Among the lines of the listing below, retype exactly those from the one containing "The height and" through the one containing "Task: Select hoge0509vpc2-vpc in resource map", both included. Do not include pictures.

Data to use ▸
============

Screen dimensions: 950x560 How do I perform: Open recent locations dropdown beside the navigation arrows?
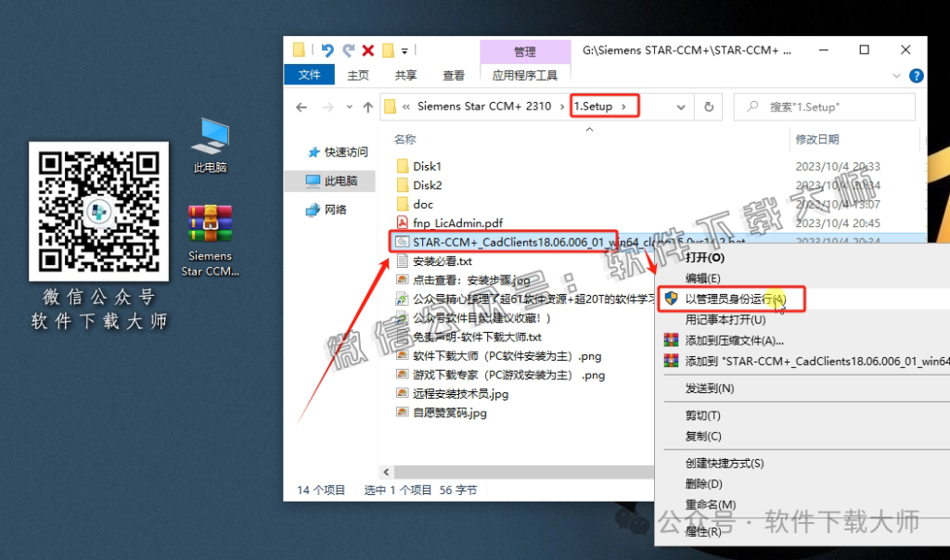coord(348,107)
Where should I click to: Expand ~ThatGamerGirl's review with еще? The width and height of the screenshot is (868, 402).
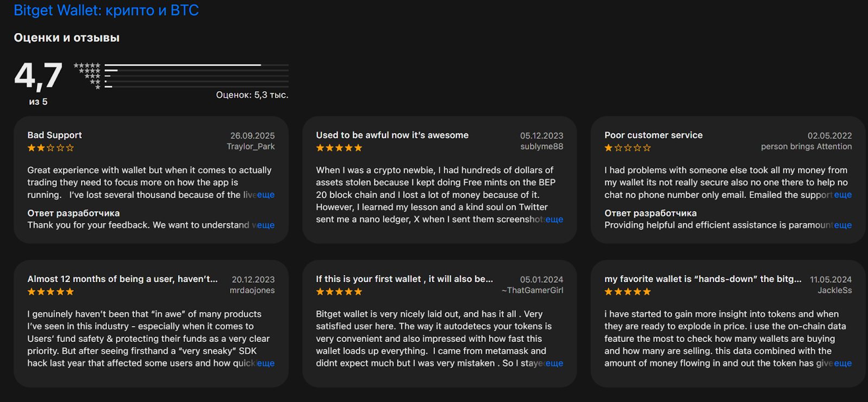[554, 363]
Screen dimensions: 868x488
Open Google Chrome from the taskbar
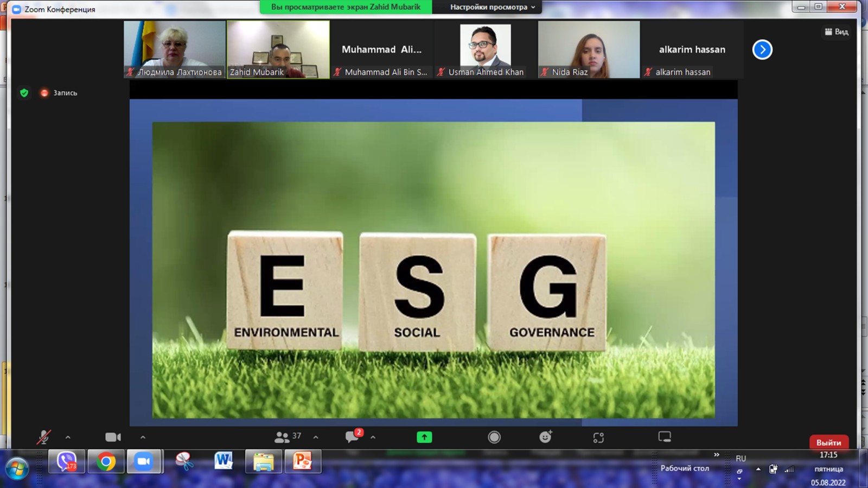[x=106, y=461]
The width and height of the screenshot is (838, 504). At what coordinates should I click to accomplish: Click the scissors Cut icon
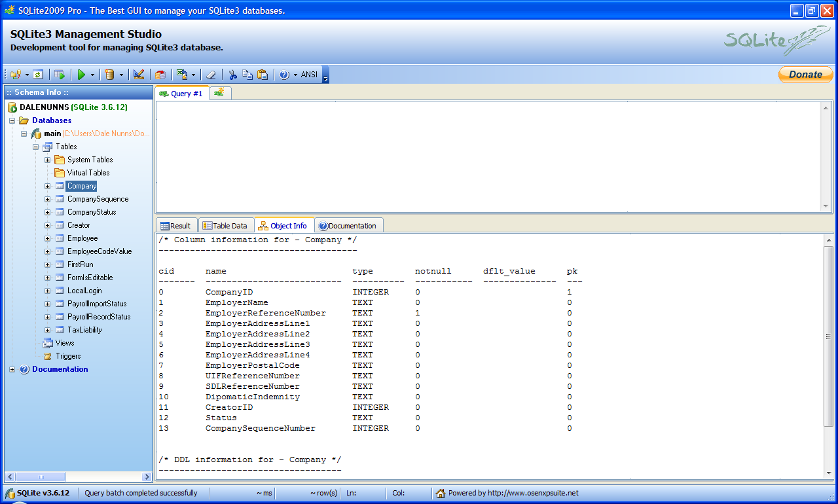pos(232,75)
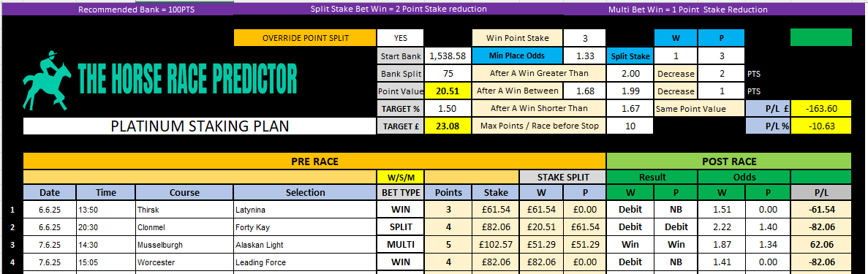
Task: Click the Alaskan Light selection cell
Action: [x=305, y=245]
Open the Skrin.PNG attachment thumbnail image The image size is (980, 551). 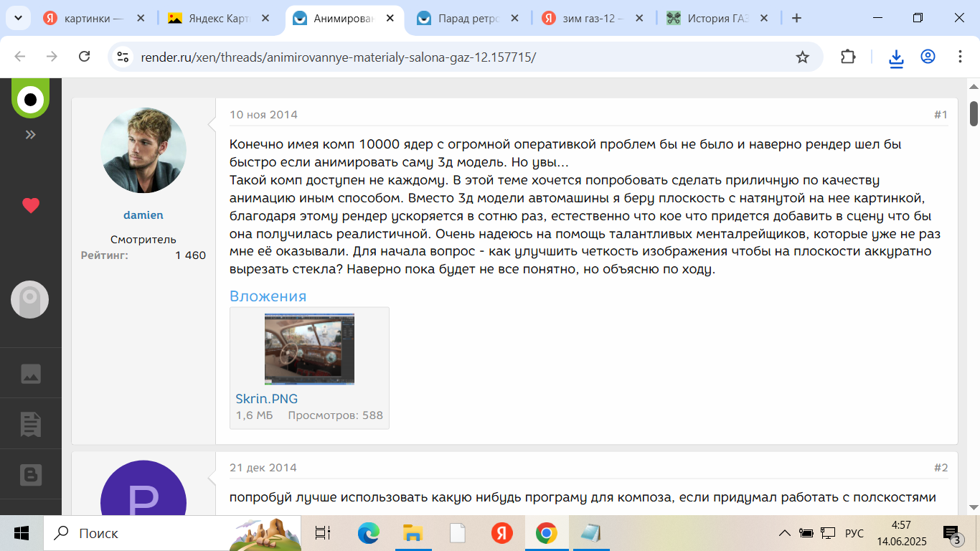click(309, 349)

============

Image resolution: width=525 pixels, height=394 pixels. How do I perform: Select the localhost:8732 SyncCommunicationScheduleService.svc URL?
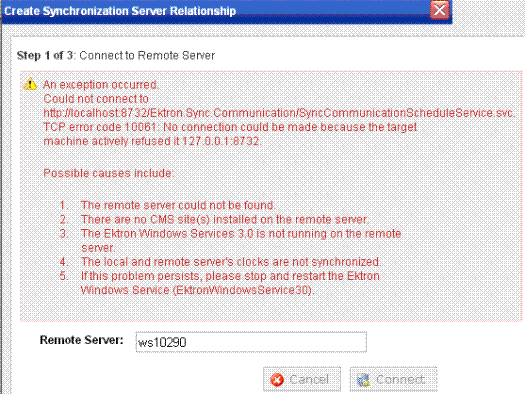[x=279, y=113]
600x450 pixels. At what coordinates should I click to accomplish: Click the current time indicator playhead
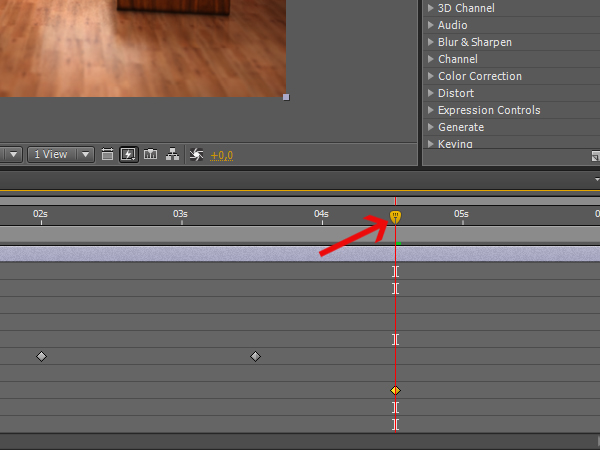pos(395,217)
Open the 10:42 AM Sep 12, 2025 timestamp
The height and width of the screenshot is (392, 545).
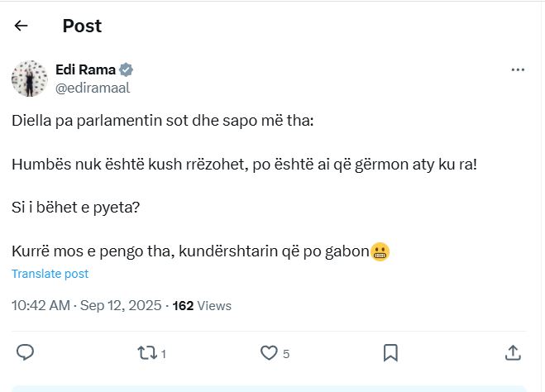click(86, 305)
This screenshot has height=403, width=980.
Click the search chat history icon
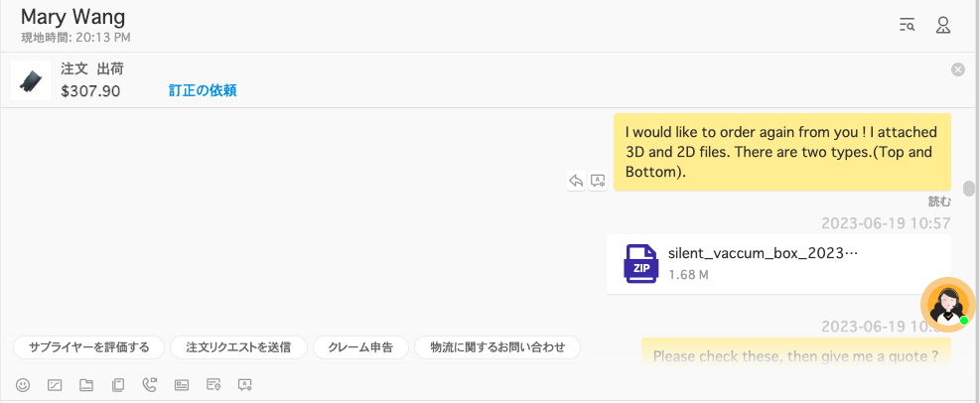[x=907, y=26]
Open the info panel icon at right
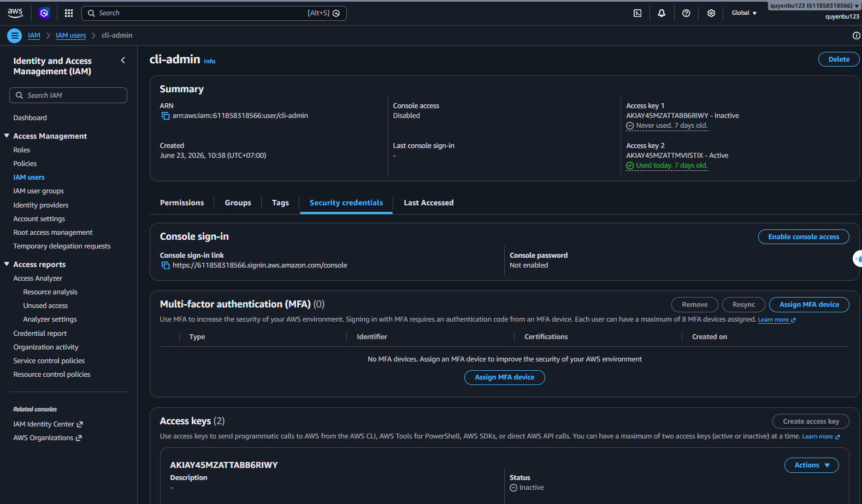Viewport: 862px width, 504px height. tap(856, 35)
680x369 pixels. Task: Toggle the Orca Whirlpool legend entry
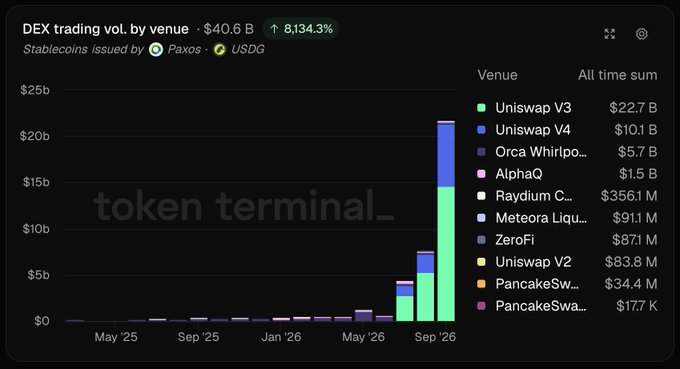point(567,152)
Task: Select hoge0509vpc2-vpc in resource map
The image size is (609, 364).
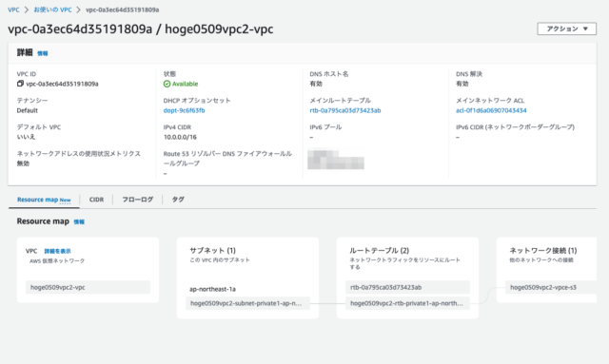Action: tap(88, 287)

============

Your response ▸
The height and width of the screenshot is (392, 545).
click(86, 305)
This screenshot has height=403, width=980.
Click the search chat history icon
[x=907, y=26]
Open the info panel icon at right
Viewport: 862px width, 504px height. tap(856, 35)
680x369 pixels. Task: Toggle the Orca Whirlpool legend entry
point(567,152)
Task: Select hoge0509vpc2-vpc in resource map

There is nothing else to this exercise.